-------- Fragmento del texto

VALÈNCIA. Somos criaturas hechas de tiempo. Todo lo que conocemos es tiempo: nuestros alimentos mantienen su vigencia hasta una fecha concreta, lo que nos hace reír se conservará gracioso con suerte dos generaciones, a nuestra capacidad para proyectar hacia adelante los genes —egoístas— se le pasa el arroz entre facturas, inflaciones y otras preocupaciones adultas, las viviendas adquiridas se miden por lo general en años (de hipoteca), los medicamentos se toman cada ocho horas, los libros, juegos y películas se califican por edades, celebramos que nacimos con una fiesta cada trescientos sesenta y cinco días, los descuentos son para jóvenes o mayores, se nos permite descansar de la condena del trabajo tras décadas de esfuerzo y solo entonces.

----------------

• [Tarea]: Sigue escribiendo el texto sobre cómo el tiempo marca nuestras vidas, a partir de su última frase.

-------- Datos registrados

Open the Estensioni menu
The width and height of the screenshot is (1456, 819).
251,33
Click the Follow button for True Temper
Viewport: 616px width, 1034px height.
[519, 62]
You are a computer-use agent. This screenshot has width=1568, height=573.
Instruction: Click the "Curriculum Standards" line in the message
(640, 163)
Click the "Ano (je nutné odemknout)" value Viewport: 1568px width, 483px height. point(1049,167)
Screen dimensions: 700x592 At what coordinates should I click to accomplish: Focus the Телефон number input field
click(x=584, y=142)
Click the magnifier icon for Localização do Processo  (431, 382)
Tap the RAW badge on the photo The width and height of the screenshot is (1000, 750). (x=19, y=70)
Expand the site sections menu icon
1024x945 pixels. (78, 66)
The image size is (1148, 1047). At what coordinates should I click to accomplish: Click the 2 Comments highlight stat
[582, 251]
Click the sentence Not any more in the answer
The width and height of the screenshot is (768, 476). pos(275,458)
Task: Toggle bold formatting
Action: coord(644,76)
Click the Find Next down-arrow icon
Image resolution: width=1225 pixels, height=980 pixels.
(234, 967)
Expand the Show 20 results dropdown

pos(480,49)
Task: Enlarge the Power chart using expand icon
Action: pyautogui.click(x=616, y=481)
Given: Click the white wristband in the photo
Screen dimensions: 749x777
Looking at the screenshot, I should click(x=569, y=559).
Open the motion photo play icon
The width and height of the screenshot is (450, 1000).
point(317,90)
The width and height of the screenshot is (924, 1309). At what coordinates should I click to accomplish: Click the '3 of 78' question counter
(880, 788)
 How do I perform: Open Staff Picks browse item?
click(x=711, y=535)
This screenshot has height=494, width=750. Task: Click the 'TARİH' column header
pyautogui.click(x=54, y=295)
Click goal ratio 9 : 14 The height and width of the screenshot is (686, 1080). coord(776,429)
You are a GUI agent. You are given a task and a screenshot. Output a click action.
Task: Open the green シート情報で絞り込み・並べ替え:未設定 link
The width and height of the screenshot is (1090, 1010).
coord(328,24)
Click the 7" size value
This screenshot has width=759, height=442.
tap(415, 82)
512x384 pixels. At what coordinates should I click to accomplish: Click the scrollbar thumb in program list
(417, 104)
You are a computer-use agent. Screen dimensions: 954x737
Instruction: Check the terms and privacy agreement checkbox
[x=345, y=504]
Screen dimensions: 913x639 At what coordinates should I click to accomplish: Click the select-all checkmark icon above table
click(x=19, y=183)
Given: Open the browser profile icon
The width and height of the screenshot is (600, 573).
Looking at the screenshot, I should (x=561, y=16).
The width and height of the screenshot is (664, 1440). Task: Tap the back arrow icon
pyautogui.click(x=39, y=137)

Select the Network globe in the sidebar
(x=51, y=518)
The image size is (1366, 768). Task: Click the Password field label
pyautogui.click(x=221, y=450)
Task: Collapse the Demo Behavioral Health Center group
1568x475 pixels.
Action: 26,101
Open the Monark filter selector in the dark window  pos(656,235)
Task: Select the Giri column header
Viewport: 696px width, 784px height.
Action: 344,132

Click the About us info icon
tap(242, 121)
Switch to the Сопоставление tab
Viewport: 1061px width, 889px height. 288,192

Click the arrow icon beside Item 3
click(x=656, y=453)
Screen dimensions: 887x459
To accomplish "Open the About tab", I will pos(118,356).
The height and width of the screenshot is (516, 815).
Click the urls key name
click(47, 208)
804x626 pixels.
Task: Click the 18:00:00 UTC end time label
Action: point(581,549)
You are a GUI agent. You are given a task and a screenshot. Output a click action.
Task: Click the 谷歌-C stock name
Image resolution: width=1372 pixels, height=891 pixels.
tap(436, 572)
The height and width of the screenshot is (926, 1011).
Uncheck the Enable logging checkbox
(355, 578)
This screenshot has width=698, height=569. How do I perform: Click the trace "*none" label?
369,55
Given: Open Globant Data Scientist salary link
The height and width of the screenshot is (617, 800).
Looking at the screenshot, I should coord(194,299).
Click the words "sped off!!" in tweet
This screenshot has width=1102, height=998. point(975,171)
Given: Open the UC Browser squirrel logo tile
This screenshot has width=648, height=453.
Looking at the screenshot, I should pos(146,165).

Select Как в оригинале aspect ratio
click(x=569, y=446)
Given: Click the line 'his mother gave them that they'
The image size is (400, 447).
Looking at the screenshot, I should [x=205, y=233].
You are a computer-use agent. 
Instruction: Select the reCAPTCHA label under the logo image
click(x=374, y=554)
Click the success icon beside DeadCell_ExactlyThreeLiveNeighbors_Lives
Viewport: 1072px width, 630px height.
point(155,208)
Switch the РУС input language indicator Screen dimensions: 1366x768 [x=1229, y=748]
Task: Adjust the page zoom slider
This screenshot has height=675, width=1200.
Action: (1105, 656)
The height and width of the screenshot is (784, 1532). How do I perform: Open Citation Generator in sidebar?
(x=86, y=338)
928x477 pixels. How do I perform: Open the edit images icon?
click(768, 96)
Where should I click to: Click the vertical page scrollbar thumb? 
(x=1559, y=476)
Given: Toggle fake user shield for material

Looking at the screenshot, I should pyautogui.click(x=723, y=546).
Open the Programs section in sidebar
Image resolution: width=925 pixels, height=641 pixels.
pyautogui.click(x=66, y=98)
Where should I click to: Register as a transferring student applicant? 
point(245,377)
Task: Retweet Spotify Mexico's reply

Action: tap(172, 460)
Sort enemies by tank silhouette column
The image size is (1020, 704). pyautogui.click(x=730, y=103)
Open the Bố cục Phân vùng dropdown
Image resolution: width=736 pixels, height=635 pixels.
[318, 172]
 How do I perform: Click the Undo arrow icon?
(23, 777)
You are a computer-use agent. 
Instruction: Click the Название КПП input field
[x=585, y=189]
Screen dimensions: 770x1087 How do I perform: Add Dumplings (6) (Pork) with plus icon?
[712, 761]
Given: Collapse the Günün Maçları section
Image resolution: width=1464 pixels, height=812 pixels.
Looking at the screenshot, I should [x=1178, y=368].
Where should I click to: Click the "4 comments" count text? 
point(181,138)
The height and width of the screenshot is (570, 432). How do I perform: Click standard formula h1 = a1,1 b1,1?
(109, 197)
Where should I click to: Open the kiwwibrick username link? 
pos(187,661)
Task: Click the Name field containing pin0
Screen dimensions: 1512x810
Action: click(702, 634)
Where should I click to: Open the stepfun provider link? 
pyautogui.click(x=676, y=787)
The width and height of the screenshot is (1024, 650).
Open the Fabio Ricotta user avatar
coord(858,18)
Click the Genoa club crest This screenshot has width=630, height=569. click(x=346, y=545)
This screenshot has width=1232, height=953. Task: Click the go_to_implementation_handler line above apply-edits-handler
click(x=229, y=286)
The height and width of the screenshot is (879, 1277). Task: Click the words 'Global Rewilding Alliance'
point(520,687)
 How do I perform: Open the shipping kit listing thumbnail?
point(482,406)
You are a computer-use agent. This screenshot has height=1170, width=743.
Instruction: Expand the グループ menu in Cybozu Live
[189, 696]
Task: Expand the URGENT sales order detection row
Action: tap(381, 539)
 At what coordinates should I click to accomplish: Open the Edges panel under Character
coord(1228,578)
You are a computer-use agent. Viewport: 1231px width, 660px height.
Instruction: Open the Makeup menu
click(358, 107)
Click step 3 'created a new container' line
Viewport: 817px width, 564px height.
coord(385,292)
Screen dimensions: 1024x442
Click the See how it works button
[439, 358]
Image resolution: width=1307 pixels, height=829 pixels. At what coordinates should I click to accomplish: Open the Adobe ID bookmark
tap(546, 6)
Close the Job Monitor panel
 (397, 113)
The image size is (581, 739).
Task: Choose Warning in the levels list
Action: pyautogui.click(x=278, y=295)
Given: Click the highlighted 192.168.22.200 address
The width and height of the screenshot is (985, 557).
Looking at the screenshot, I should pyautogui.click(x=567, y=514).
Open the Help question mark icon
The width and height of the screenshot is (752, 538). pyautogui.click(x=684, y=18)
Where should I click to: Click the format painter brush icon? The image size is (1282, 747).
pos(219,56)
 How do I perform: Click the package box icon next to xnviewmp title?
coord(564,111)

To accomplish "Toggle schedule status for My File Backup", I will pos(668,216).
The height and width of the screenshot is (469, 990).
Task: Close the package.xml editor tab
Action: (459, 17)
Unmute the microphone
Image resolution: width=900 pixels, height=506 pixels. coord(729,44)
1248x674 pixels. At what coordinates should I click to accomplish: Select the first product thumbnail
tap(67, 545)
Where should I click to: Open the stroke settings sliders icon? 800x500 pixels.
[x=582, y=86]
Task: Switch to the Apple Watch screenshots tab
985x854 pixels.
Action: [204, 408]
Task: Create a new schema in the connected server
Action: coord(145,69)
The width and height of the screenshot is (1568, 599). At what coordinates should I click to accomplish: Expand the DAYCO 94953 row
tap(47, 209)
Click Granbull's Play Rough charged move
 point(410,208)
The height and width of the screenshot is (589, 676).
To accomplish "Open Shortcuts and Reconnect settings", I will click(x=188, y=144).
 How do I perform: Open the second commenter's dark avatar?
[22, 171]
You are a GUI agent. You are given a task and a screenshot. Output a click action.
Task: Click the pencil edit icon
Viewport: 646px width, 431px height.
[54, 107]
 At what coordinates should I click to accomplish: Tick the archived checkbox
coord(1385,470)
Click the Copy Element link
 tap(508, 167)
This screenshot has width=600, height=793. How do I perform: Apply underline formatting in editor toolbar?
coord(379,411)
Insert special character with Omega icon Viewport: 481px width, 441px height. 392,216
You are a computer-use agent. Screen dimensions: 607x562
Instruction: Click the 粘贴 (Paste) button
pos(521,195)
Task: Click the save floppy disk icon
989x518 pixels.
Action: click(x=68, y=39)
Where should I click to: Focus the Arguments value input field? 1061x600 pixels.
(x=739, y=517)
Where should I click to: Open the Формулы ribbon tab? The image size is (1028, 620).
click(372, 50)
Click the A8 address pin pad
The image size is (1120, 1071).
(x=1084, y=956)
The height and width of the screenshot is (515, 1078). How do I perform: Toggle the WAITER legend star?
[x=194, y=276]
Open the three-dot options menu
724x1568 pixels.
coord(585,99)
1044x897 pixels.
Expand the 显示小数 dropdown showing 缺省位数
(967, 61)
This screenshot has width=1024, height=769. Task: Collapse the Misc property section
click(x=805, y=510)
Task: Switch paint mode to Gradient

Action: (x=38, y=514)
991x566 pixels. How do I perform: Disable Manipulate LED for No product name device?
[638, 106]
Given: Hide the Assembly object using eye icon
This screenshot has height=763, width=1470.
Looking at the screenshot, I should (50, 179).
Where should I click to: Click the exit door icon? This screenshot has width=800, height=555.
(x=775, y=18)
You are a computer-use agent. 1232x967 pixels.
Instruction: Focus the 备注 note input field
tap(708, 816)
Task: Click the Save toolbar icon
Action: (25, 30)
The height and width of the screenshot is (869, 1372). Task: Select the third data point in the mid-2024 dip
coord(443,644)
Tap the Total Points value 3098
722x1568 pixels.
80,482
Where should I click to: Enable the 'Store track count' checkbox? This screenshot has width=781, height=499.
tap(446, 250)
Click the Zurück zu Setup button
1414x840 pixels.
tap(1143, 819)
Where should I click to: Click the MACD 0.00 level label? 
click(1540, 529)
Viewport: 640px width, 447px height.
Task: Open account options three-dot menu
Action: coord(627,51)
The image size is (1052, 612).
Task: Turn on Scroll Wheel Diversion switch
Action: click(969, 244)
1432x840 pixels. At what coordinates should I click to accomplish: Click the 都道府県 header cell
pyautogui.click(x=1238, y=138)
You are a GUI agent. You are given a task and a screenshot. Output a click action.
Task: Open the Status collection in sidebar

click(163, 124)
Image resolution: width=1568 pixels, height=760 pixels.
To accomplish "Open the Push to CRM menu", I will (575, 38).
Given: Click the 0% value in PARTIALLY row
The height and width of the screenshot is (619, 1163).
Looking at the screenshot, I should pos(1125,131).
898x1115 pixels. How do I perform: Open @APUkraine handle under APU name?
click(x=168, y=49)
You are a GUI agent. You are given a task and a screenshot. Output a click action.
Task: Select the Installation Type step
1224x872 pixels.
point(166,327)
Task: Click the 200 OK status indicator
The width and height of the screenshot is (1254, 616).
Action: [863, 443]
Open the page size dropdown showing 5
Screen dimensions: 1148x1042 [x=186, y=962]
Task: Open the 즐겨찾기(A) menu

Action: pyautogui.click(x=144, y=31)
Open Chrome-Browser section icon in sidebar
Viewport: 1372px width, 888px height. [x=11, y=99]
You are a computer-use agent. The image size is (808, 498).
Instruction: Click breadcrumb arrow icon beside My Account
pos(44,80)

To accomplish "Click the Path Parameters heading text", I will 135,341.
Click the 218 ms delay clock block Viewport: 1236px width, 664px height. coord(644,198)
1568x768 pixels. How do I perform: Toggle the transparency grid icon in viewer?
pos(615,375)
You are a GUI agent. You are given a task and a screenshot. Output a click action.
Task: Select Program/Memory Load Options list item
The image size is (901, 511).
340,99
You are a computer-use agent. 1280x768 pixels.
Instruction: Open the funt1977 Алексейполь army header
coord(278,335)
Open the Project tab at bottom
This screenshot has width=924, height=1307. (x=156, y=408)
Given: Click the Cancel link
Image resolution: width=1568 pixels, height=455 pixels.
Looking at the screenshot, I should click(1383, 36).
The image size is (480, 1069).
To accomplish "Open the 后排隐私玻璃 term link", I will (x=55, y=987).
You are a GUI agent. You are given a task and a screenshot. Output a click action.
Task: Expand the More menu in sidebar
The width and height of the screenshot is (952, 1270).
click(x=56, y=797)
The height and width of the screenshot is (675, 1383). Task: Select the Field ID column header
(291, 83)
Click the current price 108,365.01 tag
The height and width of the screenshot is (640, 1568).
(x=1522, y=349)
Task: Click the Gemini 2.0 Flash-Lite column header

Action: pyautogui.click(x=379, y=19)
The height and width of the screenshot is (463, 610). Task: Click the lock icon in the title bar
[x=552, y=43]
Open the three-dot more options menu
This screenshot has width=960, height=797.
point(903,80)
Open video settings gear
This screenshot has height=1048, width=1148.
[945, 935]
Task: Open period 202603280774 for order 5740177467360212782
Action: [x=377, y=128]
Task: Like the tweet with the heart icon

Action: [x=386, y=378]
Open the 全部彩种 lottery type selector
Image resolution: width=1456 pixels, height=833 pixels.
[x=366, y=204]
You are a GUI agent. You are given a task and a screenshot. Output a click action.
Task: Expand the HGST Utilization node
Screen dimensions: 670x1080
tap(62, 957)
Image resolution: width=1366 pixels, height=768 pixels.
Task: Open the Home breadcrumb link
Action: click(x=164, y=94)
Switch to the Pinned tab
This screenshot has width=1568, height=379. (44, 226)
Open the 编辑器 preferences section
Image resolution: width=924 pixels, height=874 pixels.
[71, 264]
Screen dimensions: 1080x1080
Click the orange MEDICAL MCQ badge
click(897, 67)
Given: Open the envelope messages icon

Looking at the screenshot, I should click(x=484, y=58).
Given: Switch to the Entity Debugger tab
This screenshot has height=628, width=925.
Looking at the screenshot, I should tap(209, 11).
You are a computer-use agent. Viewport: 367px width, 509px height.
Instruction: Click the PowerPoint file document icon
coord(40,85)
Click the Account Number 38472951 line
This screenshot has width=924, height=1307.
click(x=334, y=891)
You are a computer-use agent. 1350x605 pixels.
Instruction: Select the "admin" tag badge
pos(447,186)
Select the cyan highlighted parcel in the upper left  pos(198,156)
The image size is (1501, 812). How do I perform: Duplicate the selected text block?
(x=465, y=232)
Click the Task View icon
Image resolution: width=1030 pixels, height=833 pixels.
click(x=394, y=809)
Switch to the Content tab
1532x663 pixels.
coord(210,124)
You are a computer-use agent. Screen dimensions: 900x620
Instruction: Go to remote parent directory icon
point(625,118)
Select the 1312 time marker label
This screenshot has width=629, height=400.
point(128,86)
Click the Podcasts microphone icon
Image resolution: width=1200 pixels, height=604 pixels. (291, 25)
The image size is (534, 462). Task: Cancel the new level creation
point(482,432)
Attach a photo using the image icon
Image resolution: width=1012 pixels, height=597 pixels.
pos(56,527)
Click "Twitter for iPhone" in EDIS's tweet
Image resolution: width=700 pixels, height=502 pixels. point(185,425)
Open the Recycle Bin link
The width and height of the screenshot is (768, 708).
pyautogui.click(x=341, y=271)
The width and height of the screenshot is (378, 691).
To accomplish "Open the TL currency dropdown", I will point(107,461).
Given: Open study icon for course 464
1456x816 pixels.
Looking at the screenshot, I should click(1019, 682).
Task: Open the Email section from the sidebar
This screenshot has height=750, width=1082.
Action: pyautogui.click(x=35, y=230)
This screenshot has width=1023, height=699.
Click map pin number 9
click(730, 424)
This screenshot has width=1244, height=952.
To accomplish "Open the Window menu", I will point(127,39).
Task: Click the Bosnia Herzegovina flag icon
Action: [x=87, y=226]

----------------

• [Respuesta]:
El tiempo a veces no nos da, a veces lo perdemos y a veces lo matamos. Somos la especie que ha puesto relojes en sus torres, en sus muñecas y en sus electrodomésticos, que ha medido la la cuarta dimensión con el Sol, con arena, con clepsidras o con las fuentes de emisión del cesio. Llamamos al tejido universal que habitamos —a falta de algo más en detalle, más profundo— espacio-tiempo, pero saber, saber, no sabemos muy bien qué es el tiempo, si el futuro viene o si vamos nosotros hacia él, si es una leyenda andaluza, flamenca, si realmente existe o si es solo percepción de la propia caducidad. Saber no sabemos, solo lo experimentamos. Por su naturaleza misteriosa y letal el tiempo siempre nos ha obsesionado: desde los antiguos dioses hasta la gravedad y su monstruosa deformación del segundero en el interior de un agujero negro; paradójicamente, cuanto más sabemos, más extraño se vuelve. Frente a nuestro ser como un sueño que va sobre el tiempo hundido hasta los cabellos, un concepto hermoso y terrorífico: la eternidad, el infinito en su vertiente existencial.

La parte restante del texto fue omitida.